What the task requires:
A line containing "Click the purple" appears in the material below. Return exactly every line from the first through that one, and only those.
....................
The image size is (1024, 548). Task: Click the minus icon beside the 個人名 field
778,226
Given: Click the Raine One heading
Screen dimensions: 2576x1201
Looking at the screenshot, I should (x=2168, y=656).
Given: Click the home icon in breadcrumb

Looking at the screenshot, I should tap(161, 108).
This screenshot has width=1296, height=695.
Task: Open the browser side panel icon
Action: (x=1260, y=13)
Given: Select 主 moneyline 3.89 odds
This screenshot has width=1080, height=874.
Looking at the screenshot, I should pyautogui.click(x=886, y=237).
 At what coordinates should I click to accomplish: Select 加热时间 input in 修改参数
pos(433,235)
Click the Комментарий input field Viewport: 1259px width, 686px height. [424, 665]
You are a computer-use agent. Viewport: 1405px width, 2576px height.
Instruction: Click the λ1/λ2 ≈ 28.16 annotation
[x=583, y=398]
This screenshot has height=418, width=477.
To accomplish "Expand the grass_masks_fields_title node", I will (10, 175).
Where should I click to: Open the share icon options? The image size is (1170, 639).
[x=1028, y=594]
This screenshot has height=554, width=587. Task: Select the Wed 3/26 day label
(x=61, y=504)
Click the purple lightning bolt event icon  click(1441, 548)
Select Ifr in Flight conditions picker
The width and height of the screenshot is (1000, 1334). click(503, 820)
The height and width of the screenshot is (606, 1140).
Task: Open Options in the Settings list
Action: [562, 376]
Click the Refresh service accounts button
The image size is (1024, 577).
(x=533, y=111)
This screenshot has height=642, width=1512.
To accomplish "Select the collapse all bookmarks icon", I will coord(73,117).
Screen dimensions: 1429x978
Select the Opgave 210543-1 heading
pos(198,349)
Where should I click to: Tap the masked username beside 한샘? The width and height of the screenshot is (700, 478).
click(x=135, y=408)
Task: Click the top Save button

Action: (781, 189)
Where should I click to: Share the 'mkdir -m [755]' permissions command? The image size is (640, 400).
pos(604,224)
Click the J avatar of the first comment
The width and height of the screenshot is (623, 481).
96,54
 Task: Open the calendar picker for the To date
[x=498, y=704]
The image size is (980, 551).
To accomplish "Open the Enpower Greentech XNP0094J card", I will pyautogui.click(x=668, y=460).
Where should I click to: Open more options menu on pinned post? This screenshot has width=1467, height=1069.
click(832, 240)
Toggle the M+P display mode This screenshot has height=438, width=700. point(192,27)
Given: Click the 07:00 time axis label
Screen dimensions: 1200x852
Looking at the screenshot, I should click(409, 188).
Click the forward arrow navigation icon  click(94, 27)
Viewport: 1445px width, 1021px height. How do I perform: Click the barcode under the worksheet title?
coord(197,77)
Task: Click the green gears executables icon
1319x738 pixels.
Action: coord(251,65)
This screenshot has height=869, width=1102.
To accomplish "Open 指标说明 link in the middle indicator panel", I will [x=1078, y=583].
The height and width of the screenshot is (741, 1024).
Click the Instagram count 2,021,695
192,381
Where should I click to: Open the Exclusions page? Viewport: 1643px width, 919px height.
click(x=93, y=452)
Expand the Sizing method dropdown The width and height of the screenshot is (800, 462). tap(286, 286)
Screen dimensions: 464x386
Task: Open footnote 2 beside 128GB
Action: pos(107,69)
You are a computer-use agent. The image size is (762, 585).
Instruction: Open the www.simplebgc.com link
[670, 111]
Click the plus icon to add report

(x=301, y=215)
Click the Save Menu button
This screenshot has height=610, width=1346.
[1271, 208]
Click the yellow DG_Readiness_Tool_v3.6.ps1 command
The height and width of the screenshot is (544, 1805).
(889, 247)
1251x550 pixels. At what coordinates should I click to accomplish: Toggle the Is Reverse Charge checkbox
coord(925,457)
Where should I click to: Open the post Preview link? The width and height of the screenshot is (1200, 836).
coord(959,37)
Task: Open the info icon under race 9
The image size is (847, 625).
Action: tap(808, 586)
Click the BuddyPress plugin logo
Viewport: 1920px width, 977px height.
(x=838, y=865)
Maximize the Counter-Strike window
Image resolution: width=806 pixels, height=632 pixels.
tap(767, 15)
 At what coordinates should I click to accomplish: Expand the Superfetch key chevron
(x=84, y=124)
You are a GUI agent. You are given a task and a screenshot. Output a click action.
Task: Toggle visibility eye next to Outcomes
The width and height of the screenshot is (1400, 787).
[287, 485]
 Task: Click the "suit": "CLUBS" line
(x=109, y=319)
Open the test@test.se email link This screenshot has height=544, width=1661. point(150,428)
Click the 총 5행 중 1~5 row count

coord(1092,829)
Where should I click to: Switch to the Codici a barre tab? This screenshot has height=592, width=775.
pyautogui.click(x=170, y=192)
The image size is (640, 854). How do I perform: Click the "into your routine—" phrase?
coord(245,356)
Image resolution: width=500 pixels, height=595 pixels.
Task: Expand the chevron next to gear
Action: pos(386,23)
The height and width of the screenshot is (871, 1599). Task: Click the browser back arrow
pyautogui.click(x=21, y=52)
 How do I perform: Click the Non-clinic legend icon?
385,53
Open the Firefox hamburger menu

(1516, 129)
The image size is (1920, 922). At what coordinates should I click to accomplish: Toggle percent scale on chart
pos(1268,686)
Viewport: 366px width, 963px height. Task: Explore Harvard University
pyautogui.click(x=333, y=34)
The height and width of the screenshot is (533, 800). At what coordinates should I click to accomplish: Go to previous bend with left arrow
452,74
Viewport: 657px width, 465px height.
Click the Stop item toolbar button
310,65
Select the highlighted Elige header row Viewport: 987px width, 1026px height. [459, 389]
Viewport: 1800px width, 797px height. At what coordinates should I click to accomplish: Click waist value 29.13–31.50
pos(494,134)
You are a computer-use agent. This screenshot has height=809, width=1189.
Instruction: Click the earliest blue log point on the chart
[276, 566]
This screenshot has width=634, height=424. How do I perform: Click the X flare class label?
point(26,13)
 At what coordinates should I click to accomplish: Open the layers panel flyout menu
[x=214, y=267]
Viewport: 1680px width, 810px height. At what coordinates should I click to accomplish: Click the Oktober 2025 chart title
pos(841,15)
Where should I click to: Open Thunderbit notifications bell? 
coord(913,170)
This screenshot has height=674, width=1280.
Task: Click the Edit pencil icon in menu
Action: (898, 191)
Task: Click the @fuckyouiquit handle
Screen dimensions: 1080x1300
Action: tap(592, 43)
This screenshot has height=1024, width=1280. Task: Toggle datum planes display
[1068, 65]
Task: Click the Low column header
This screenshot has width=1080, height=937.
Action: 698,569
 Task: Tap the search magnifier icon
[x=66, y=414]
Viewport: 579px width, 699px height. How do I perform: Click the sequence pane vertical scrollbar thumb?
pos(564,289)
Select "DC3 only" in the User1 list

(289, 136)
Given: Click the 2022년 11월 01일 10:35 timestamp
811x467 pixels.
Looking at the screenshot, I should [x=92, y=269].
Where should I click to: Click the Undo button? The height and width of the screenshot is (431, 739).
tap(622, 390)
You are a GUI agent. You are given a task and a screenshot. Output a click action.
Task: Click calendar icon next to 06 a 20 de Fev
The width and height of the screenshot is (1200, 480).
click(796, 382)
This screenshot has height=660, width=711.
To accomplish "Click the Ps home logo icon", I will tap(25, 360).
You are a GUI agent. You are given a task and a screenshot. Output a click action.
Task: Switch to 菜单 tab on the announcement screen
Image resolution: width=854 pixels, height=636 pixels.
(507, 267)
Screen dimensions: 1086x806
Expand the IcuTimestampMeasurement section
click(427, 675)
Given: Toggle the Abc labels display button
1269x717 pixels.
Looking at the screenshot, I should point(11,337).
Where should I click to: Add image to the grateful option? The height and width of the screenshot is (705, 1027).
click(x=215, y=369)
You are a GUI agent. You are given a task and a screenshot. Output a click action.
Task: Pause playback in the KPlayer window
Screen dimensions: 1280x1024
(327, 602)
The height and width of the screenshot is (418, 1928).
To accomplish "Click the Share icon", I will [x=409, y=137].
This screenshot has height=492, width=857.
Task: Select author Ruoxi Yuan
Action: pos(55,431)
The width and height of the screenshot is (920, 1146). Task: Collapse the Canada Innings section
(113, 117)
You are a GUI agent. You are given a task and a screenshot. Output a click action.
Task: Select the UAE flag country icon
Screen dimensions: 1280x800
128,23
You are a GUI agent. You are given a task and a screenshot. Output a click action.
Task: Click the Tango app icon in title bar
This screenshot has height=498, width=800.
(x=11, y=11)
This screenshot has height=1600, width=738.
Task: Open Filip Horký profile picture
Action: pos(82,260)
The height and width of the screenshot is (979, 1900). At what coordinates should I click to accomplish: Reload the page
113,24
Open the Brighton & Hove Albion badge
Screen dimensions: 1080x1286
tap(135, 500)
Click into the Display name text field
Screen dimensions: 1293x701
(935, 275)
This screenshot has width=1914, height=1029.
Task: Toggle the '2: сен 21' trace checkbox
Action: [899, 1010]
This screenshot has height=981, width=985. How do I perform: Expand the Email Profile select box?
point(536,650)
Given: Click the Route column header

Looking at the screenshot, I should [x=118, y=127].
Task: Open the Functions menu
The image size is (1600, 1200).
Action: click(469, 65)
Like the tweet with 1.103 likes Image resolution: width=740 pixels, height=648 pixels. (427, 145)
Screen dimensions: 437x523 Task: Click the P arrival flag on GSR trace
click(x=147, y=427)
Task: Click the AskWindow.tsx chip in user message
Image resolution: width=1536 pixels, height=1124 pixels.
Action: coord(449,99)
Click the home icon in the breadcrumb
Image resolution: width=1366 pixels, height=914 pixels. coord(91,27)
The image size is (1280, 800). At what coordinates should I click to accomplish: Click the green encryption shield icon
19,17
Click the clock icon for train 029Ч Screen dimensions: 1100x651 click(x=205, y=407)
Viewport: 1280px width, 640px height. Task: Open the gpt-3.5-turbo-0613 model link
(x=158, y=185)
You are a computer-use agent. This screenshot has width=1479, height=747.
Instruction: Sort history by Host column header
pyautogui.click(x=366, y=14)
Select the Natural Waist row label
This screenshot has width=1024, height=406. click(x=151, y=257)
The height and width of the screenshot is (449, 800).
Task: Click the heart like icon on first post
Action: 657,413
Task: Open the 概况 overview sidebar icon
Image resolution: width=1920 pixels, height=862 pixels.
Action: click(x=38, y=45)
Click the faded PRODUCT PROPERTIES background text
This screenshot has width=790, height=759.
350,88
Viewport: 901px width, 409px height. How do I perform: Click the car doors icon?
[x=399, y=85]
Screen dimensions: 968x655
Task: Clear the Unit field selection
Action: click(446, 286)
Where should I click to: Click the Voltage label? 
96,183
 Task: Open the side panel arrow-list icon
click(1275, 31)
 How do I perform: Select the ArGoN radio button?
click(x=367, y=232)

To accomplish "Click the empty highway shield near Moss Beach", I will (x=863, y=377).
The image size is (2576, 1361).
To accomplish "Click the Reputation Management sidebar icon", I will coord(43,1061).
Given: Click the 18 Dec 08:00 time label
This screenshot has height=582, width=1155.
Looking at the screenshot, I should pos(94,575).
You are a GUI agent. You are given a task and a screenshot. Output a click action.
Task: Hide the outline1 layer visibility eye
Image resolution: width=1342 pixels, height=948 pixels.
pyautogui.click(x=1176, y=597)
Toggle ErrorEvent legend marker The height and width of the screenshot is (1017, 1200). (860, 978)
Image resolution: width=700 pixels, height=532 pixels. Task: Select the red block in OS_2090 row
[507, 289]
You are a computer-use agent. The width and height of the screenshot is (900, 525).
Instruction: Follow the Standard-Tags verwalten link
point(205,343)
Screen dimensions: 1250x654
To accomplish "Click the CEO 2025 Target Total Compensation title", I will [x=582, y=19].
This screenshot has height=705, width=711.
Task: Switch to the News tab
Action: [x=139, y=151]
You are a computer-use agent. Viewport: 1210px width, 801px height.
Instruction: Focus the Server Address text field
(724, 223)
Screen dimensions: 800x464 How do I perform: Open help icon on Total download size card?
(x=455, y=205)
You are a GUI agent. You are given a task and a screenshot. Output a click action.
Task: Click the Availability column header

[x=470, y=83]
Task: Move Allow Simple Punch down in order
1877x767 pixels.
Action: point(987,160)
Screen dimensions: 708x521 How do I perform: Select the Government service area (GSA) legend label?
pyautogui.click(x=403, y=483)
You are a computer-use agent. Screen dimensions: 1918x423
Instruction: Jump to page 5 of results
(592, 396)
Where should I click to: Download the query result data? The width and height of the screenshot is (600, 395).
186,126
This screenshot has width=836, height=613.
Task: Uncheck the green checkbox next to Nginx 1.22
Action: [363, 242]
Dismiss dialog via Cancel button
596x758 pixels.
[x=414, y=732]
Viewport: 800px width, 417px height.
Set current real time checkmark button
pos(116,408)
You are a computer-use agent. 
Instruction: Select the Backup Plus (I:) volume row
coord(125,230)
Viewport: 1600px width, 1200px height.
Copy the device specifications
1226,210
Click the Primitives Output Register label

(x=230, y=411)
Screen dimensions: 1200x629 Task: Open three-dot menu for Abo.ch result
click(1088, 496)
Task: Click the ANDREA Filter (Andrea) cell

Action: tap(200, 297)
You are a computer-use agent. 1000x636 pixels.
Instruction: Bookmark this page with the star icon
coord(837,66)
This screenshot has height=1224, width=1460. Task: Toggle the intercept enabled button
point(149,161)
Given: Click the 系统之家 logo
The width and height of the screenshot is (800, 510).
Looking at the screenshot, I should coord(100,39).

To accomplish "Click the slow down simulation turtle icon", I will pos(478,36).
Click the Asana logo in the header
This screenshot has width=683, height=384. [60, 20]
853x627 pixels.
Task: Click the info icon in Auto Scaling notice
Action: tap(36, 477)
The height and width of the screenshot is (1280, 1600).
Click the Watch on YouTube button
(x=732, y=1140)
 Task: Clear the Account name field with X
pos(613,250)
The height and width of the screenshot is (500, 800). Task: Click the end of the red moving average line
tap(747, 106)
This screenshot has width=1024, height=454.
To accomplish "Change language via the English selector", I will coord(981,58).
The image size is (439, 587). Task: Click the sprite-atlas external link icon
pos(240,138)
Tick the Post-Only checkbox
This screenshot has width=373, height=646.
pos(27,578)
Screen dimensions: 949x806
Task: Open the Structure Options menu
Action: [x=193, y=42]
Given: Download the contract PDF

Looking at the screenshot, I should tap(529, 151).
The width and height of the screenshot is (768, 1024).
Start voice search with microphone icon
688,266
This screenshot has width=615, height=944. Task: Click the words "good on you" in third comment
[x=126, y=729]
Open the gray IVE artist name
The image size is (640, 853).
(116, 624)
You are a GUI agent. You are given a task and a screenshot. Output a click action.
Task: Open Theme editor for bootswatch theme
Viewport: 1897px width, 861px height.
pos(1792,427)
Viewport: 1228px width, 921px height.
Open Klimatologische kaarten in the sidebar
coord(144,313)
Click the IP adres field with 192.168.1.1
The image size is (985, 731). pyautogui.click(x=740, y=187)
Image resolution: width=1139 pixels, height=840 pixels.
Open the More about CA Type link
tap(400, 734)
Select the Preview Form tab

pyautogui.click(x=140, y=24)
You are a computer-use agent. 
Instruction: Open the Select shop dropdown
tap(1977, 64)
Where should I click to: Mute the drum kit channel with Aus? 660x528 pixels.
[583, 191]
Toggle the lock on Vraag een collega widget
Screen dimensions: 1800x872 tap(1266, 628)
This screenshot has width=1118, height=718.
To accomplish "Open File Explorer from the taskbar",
....................
Solution below:
The image size is (1024, 548). Task: Click the minus icon beside the 個人名 field
778,226
Given: Click the Raine One heading
Screen dimensions: 2576x1201
Looking at the screenshot, I should (x=2168, y=656).
Given: Click the home icon in breadcrumb

Looking at the screenshot, I should tap(161, 108).
This screenshot has width=1296, height=695.
Task: Open the browser side panel icon
Action: (x=1260, y=13)
Given: Select 主 moneyline 3.89 odds
This screenshot has width=1080, height=874.
Looking at the screenshot, I should pyautogui.click(x=886, y=237).
 At what coordinates should I click to accomplish: Select 加热时间 input in 修改参数
pos(433,235)
Click the Комментарий input field Viewport: 1259px width, 686px height. [424, 665]
You are a computer-use agent. Viewport: 1405px width, 2576px height.
Instruction: Click the λ1/λ2 ≈ 28.16 annotation
[x=583, y=398]
This screenshot has height=418, width=477.
To accomplish "Expand the grass_masks_fields_title node", I will (10, 175).
Where should I click to: Open the share icon options? The image size is (1170, 639).
[x=1028, y=594]
This screenshot has height=554, width=587. Task: Select the Wed 3/26 day label
(x=61, y=504)
Click the purple lightning bolt event icon  click(1441, 548)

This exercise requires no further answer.